What is required: From the listing below, copy only the lines running from the line that contains "Click the 51,051" to the line that contains "The width and", both included.

Entries shown:
================================

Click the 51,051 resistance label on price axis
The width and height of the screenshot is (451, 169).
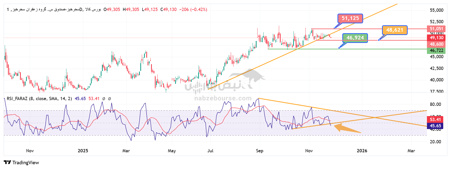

================================

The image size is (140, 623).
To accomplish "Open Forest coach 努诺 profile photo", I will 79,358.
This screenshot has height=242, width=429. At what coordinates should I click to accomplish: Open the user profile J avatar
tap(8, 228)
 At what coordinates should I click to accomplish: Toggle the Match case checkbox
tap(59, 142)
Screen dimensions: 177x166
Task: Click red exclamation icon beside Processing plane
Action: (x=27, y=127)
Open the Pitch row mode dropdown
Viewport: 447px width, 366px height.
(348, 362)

================================

Task answer:
Click the 51,051 resistance label on price axis
The width and height of the screenshot is (451, 169).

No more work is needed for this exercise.